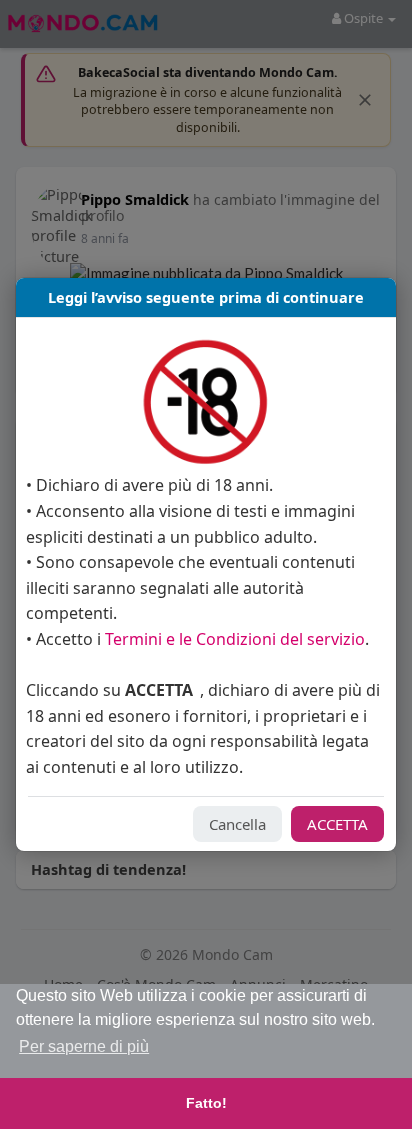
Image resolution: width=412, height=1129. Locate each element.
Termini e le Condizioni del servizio (235, 639)
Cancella (237, 824)
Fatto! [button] (206, 1103)
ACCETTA (337, 824)
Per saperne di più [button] (84, 1046)
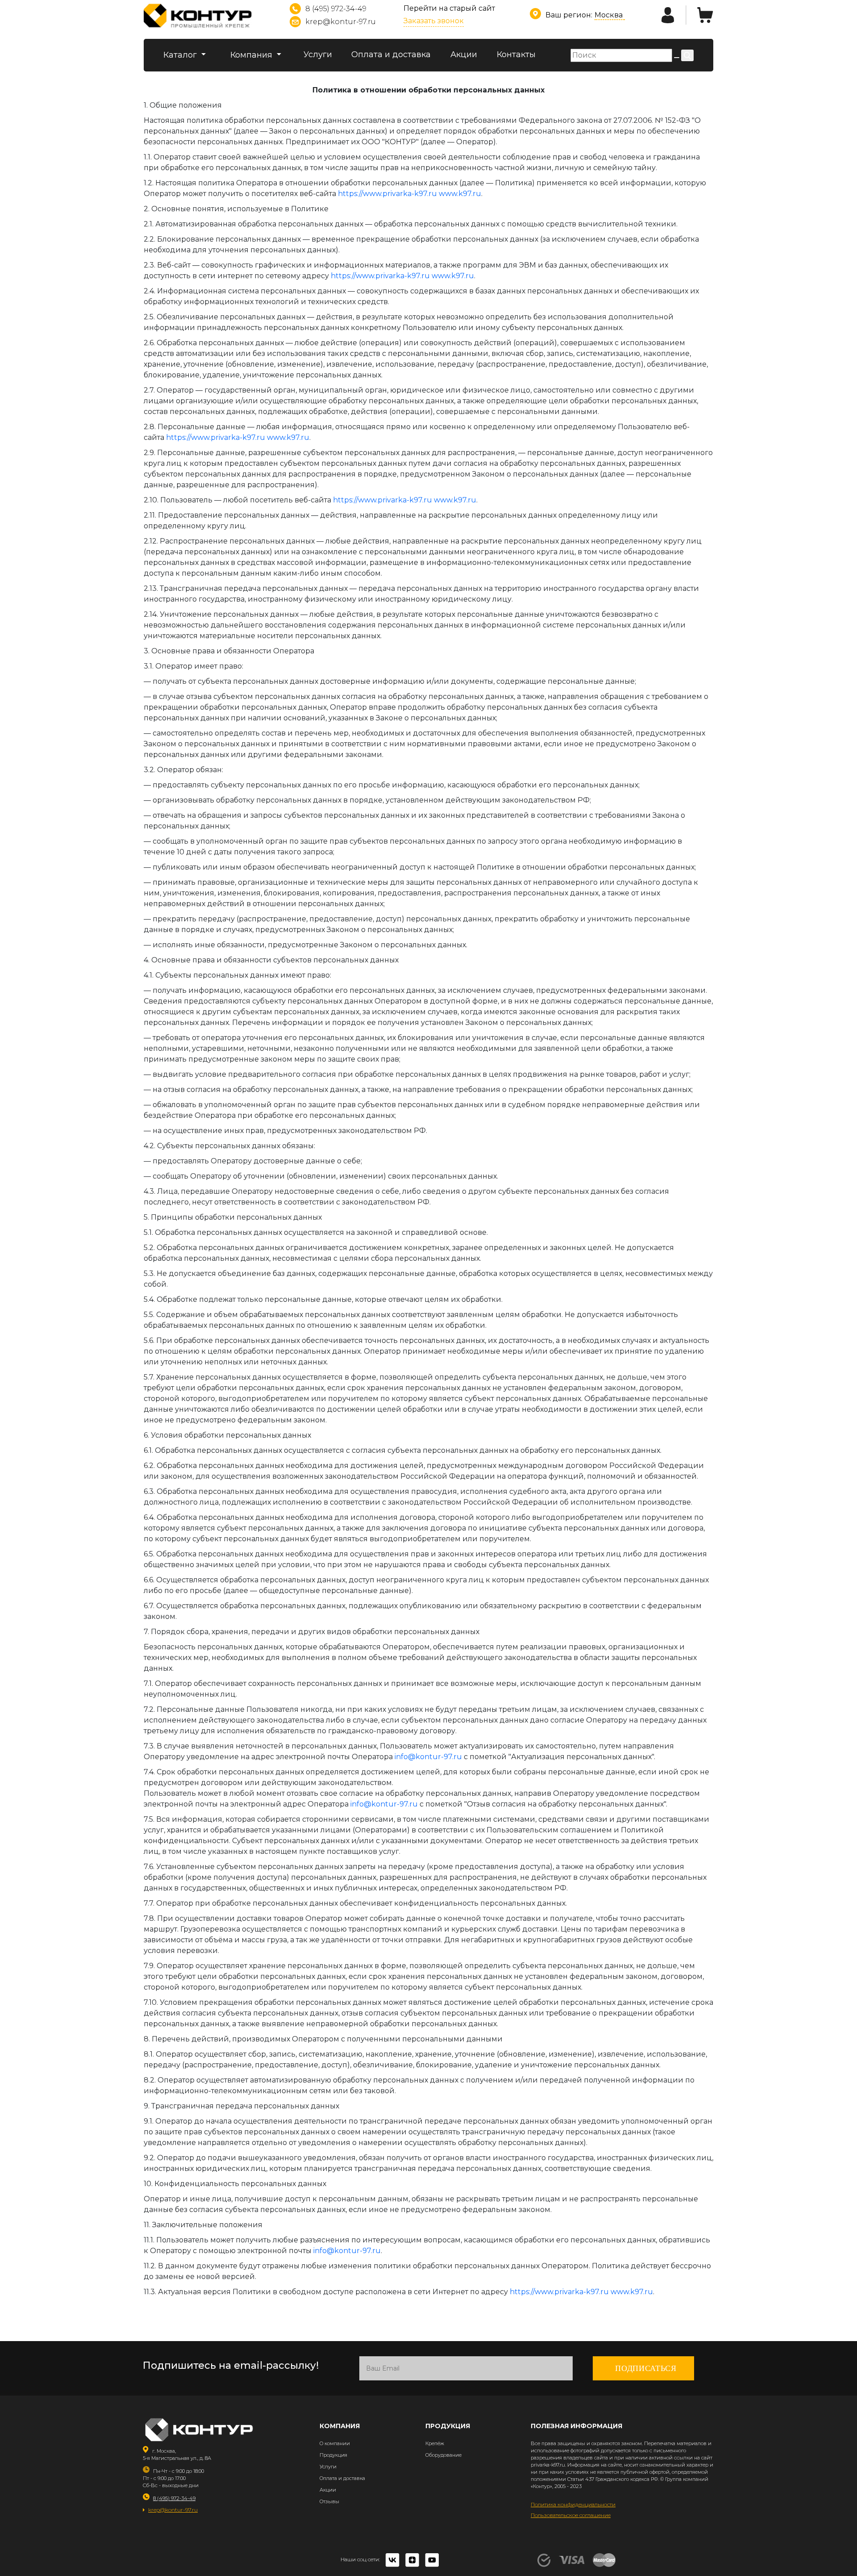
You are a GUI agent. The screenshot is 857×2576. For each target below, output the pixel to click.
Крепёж (434, 2443)
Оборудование (443, 2455)
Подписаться (646, 2368)
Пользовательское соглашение (571, 2515)
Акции (463, 54)
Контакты (516, 54)
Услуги (318, 54)
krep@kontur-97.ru (340, 21)
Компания (252, 55)
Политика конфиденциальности (573, 2504)
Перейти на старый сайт (449, 8)
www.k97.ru (460, 193)
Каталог (181, 55)
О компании (335, 2443)
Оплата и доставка (391, 54)
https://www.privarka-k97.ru (387, 193)
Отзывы (329, 2501)
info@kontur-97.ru (428, 1756)
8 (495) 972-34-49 (335, 8)
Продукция (333, 2455)
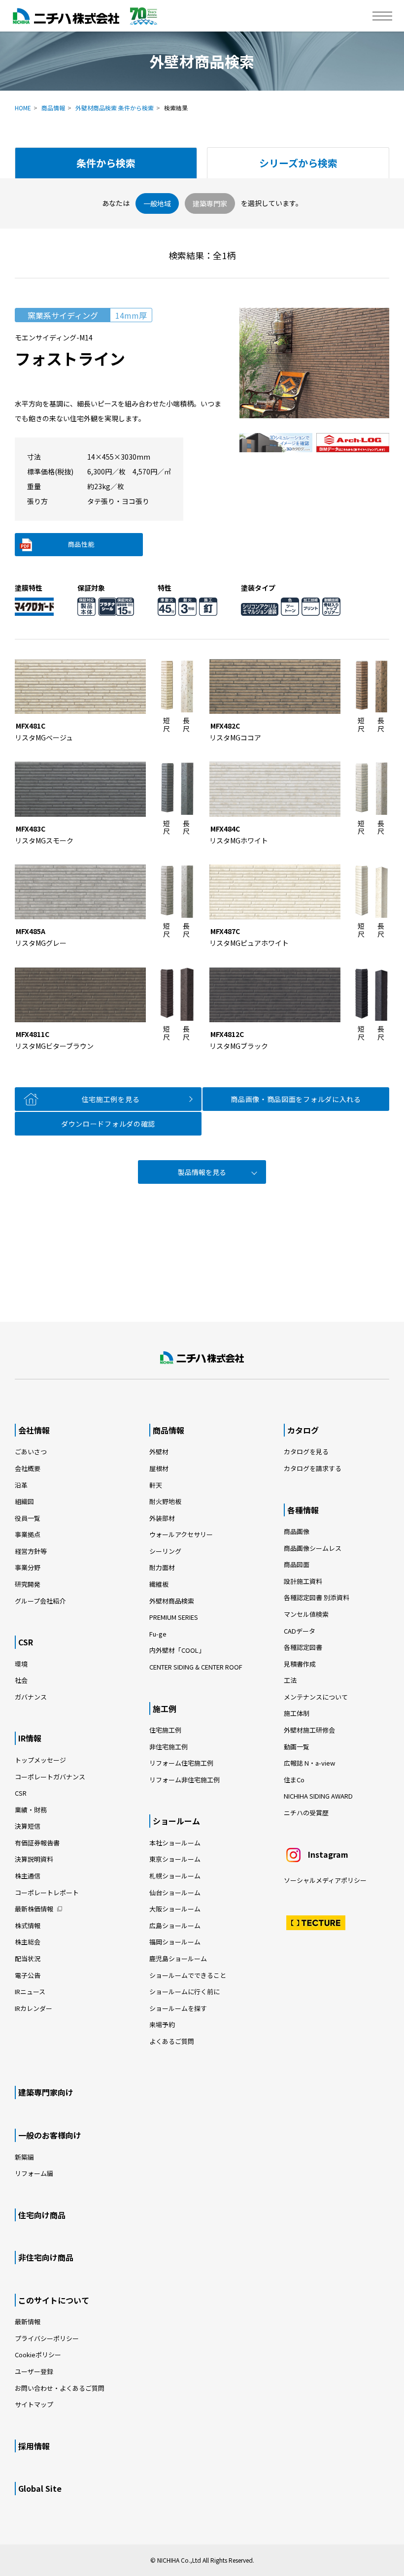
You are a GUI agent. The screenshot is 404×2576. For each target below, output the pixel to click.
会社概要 (27, 1468)
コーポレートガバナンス (50, 1776)
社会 (21, 1680)
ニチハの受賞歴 (306, 1812)
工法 (290, 1680)
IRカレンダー (33, 2008)
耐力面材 (162, 1567)
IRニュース (30, 1991)
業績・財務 (31, 1809)
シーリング (165, 1551)
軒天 (155, 1485)
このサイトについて (53, 2300)
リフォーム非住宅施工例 (184, 1779)
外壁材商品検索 (171, 1601)
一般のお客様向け (49, 2135)
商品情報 (53, 107)
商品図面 (296, 1564)
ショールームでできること (187, 1975)
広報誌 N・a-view (309, 1763)
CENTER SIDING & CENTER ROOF (195, 1667)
---+---
#### [WHAT TO DO]
Each line above with the word "pixel" needs to be copied.

#### [WRITTEN REPLY]
You are a GUI agent. The screenshot is 857×2576. For each target below, output the pixel to click.
You are a GUI agent. The screenshot is 404×2576. For each target below, output the pixel to click.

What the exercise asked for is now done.